BEGIN

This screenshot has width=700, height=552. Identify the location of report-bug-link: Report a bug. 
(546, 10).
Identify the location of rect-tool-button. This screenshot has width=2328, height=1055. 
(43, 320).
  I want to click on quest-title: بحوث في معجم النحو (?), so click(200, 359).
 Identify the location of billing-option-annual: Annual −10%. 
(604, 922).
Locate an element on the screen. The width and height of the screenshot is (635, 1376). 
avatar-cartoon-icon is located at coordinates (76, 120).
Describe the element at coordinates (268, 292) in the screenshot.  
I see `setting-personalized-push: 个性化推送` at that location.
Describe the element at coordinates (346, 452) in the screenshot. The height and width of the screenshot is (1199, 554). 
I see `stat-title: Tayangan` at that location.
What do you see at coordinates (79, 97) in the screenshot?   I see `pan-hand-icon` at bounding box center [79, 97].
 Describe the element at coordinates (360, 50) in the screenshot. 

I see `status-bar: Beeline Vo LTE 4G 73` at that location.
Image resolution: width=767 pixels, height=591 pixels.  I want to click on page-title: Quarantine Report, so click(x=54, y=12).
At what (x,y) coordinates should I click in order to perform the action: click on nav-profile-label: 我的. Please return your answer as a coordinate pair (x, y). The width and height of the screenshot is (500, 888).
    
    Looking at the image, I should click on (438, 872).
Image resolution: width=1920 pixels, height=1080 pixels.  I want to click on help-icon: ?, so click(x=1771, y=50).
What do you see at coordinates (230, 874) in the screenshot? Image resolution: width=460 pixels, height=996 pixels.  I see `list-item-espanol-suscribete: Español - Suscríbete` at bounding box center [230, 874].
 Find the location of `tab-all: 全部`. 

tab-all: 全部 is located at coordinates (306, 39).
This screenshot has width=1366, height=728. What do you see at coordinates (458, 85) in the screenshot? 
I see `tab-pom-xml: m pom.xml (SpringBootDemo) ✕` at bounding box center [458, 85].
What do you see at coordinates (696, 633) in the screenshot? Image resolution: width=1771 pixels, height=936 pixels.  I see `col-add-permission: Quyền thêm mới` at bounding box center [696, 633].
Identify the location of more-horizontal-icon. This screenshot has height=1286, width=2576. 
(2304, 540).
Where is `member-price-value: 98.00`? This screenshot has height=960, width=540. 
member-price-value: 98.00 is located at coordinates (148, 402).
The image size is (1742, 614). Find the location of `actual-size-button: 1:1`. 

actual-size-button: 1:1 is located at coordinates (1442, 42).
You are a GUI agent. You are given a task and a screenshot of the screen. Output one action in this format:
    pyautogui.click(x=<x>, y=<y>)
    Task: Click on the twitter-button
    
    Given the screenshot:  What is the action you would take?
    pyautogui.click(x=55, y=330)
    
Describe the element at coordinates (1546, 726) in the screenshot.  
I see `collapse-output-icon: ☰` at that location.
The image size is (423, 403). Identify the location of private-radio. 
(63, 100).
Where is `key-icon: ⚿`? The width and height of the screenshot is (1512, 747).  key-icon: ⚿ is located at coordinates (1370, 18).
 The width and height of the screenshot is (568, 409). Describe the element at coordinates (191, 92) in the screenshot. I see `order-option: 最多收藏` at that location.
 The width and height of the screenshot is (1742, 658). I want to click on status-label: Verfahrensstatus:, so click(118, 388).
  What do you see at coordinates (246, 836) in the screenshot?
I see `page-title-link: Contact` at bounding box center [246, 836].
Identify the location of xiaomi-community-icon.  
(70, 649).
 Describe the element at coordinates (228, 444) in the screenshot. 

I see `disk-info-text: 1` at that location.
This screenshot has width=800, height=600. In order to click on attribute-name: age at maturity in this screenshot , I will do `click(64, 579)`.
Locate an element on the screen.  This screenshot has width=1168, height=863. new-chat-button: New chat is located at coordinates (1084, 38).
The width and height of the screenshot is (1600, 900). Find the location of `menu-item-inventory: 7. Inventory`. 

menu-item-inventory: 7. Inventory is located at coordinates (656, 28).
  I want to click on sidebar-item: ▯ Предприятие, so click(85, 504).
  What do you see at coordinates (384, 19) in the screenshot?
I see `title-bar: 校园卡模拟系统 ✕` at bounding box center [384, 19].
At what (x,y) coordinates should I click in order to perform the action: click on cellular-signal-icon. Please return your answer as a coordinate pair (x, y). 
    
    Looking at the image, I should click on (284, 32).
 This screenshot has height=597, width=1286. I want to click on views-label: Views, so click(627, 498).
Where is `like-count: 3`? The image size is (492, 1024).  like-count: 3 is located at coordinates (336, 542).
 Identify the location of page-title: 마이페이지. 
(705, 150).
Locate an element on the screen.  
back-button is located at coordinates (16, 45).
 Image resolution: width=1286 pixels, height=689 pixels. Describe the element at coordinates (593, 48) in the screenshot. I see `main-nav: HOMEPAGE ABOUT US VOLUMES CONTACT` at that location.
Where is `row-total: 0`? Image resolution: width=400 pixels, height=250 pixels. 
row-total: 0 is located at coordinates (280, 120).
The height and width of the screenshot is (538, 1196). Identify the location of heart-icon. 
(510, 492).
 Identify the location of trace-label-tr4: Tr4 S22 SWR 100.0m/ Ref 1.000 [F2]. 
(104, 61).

END

Count the lines in the listing that contain the string "option". Give only the number.

2